Okay, so it sounds like I'll try the recumbent bike at the gym, and maybe look for a pregnancy yoga DVD. (Getting to the studio on a regular basis is unlikely with my current schedule.) Hopefully the biking will agree with my pelvis, and the yoga may help with the back. Does anyone have a specific pregnant yoga DVD they like?

I like the rowing machine, but can you really do it while pregnant? I feel like my belly would get in the way. (My gym also doesn't have too many rowing machines, which is why I don't typically do it, there's always huge guys rowing like mad.)
posted by Eyebrows McGee at 1:05 PM on December 12, 2010


Oh, embrangled, my gym doesn't have an arm bike, although I know exactly what you're talking about! I had to use one in physical therapy years ago and it was a machine of TORTURE! (Recovering from an arm injury.)
posted by Eyebrows McGee at 1:06 PM on December 12, 2010


If it's all snowy around your place, I wonder whether cross-country skiing might be worth a try. The slidey movement might not have the same effect on your feet that normal walking does, and you can use the poles for extra support. It might scratch the hiking itch...
posted by lollusc at 3:15 PM on December 12, 2010


Nthing the recumbent bike and elliptical trainer. I found that pilates was a much more enjoyable workout compared to yoga during pregnancy.
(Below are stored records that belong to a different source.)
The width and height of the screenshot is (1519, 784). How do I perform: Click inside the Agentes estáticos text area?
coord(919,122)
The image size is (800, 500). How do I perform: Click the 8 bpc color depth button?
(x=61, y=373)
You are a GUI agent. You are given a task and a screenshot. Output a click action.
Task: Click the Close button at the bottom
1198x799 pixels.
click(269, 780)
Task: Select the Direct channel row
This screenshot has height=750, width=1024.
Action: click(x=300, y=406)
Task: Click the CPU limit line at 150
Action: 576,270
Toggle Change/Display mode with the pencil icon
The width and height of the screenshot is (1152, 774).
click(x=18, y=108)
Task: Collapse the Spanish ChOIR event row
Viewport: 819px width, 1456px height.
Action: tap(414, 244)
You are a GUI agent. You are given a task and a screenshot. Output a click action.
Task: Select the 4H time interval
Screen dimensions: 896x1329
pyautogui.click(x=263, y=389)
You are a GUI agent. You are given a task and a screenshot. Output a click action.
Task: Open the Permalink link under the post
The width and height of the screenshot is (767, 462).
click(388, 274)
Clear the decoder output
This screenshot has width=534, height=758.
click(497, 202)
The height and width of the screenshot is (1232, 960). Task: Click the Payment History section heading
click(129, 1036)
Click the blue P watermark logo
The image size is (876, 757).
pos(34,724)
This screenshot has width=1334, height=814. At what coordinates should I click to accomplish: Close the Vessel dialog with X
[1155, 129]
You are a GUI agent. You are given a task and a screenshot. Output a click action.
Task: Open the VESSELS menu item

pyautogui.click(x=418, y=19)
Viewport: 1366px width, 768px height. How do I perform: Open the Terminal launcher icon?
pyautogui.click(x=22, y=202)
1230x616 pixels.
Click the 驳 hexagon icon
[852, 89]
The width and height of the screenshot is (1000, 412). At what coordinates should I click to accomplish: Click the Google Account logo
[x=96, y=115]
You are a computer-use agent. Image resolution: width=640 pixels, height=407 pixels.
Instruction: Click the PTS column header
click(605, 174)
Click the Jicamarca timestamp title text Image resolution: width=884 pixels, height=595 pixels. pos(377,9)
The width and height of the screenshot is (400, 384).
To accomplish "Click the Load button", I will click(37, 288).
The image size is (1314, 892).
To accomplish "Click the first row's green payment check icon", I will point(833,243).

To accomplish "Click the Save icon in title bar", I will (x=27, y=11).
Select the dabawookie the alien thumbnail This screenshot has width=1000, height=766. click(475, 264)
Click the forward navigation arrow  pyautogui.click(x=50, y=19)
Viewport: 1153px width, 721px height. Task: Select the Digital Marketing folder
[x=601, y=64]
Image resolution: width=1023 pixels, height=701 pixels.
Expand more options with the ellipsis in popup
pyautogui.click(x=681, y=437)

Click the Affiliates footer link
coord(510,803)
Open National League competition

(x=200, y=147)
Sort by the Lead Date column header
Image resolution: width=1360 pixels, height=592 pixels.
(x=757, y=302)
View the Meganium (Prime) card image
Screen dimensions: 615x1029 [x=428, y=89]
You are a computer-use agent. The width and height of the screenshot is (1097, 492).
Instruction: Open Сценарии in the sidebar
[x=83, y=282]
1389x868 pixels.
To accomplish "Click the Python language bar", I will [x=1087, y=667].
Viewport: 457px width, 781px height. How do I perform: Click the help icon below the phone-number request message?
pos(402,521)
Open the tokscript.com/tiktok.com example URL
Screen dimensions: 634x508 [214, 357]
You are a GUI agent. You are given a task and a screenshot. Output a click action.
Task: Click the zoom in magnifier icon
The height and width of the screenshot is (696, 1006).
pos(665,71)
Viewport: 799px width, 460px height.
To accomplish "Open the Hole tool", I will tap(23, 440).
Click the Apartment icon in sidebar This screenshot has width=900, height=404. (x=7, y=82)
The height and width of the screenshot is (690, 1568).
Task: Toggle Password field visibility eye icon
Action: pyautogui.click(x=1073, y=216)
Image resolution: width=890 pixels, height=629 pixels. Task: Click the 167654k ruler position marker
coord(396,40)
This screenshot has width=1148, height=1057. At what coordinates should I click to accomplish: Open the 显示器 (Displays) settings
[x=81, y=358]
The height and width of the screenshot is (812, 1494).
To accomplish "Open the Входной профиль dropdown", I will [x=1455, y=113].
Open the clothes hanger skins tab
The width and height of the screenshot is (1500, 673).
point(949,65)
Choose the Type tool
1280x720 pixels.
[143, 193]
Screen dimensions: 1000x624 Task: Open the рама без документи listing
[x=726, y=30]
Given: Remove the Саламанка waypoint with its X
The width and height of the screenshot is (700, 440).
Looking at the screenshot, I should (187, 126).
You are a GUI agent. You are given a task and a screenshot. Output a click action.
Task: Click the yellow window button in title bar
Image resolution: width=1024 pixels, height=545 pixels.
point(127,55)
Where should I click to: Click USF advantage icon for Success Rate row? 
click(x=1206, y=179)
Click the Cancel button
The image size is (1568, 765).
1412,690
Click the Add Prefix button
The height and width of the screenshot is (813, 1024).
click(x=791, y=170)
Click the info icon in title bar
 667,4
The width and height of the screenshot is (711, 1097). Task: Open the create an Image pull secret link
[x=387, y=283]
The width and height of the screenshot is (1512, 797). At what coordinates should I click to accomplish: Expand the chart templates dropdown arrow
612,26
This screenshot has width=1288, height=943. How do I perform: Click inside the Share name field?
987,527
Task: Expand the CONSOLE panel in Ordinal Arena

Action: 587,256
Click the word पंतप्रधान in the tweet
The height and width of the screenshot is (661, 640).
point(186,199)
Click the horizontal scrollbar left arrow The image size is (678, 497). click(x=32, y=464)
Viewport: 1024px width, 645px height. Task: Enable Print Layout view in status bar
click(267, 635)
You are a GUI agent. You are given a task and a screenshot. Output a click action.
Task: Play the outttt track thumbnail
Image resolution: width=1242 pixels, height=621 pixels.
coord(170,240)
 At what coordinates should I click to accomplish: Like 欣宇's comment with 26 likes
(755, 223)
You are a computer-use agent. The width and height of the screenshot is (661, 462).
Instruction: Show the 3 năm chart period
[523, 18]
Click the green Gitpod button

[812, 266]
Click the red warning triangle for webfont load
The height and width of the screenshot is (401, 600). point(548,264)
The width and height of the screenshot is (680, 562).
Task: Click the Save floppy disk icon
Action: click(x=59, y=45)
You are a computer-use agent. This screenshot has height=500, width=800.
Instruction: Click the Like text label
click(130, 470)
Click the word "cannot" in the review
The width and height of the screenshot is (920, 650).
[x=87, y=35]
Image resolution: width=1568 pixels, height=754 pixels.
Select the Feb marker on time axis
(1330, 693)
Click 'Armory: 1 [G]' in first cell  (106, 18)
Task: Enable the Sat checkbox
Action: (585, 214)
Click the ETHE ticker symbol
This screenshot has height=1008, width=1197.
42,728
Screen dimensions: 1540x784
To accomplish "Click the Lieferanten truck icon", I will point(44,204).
Something about the yoga irritated me, I can't quite put my finger on it. I also did a couple of the balance ball videos, they were okay for a change of pace.

What didn't work for me was jogging or anything that required a lot of balance like climbing or cross country skiing. My center of gravity was all wonky and changing too fast for me to feel sure on my feet.
posted by Nickel Pickle at 5:51 PM on December 12, 2010


Not that you sound likely to do it anyway, but I would strongly recommend against doing any yoga that is not guided by someone who is very knowledgable about pregnancy issues. An instructor who filled in once at my regular preggo yoga class had us doing downward dog and other poses which I later discovered should really be avoided. The last thing you want is yet another ailment!
posted by 8k at 12:49 AM on December 13, 2010


I will skip the elliptical ... I tip sideways and fall off it when I'm NOT pregnant, so it's probably a bad pregnancy option. They make me dizzy and I lose my balance, I'm not sure why!
posted by Eyebrows McGee at 5:00 AM on December 13, 2010


If you are stuck at home and just want to move around a bit, look up Chair Exercises and try some of those.